Para essa explicação, o melhor é tomarmos o exemplo da peninha, uma vez que ela tinha o 'poder' de aparecer ou desaparecer. na minha cabeça, imaginariamente, a pena era uma entidade arbitrária e ela se colocava sobre o indivíduo que quisesse, sem a menor consideração. psicanaliticamente falando, a peninha, como representante de uma certa justiça, ou mesmo da justiça, e serviu de paradigma em minha vida, assim dizendo, para a idéia da própria justiça.

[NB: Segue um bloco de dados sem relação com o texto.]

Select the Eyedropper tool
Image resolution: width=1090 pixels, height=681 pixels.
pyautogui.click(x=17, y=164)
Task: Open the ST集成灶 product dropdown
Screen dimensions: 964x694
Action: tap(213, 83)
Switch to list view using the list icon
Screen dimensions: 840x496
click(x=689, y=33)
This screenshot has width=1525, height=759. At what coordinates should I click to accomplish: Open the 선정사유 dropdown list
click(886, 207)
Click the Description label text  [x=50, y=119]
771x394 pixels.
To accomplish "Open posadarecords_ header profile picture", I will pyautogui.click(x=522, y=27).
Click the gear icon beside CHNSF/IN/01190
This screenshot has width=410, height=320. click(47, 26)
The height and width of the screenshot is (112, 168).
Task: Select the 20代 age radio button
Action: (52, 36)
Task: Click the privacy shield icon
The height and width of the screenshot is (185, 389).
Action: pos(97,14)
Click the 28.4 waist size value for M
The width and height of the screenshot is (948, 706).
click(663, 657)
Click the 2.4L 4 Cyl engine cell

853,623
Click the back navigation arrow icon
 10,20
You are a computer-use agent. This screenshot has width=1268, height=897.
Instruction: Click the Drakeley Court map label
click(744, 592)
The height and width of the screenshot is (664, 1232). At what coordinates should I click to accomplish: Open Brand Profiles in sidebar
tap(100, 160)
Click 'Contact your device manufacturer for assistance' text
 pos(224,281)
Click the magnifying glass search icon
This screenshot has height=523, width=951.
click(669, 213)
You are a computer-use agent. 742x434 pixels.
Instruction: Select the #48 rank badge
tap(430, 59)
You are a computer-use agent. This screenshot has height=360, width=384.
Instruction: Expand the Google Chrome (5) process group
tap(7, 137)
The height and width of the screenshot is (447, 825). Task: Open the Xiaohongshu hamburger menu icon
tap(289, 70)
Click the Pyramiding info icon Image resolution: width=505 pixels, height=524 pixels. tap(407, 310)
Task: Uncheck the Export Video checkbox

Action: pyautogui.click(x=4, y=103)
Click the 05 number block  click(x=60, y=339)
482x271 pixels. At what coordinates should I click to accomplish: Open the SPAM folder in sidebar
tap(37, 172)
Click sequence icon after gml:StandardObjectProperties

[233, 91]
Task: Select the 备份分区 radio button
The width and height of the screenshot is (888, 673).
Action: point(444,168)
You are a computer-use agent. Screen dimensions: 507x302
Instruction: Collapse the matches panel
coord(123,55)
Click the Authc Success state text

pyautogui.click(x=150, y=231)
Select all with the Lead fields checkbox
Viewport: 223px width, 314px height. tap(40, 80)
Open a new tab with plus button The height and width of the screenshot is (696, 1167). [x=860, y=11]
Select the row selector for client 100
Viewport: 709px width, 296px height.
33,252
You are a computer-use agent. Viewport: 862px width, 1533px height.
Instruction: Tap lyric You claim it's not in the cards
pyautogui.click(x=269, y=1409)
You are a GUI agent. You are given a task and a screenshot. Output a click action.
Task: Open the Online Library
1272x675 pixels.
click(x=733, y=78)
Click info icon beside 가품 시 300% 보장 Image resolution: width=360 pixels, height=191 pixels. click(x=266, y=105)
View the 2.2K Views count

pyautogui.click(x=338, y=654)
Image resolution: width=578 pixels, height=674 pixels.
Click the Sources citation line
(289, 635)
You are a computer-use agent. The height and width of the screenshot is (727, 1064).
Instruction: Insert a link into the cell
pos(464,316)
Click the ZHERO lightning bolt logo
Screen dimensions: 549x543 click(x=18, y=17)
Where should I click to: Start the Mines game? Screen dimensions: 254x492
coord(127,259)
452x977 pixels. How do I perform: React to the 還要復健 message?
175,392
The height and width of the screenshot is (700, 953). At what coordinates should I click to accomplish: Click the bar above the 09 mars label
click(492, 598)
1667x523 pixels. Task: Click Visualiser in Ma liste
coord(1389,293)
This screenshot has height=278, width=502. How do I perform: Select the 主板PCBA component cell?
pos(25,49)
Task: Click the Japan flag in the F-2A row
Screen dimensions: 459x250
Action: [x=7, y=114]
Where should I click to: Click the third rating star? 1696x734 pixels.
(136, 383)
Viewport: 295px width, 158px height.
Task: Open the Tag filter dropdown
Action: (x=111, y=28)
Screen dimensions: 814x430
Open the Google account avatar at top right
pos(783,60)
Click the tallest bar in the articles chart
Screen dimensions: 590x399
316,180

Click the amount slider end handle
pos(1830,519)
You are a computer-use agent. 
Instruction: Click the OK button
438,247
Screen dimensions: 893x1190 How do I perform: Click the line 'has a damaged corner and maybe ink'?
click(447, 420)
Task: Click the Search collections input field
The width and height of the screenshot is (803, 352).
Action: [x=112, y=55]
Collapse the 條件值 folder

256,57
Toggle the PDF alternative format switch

Essa, tal a pena, seria uma entidade arbitrária, brincalhona, que não escolhia indivíduo algum movida pelos fatos, e sim randomicamente, a seu bel-prazer.

ou seja, não importava verdadeiro culpado, apenas a escolha que a peninha fizesse e, para que soubéssemos se éramos culpados ou não, a única maneira era levando a mão à cabeça e checando se possuíamos ou não a bendita sobre nós.

por outo lado, mais alguns fatos podem se depreender dessa histórinha. sempre que checássemos a cabeça do outro, outros, olhando para ela, por não enxergarmos a peninha, nos sentiríamos culpados. somos capazes de lançar os olhos sobre os outros, mas nunca sobre nós, (a não ser na presença de espelhos, mas seria nossa imagem, nós mesmos?, mas isso é outra conversa.) o que nos obrigaria sempre ao uso de outro meio que não o olhar. além disso, se tocássemos nossas cabeças, estaríamos imediatamente nos acusando. o que restaria a fazer? esperar, apenas isso; esperar que alguém se culpasse antes de qualquer outro e, assim, solucionasse-se a questão.

em tempo, a justiça nada mais é que uma entidade arbitrária que se diz postar sobre o culpado, mas esse, só é fielmente encontrado se se dispuser a entregar-se, em todos os outros casos, são inocentes que se fazem apanhar ao procurarem, em si, algo que não possuem, a saber, a culpa. mas não seríamos todos culpados de alguma coisa, e, por isso, na constante busca da peninha em nossas cabeças?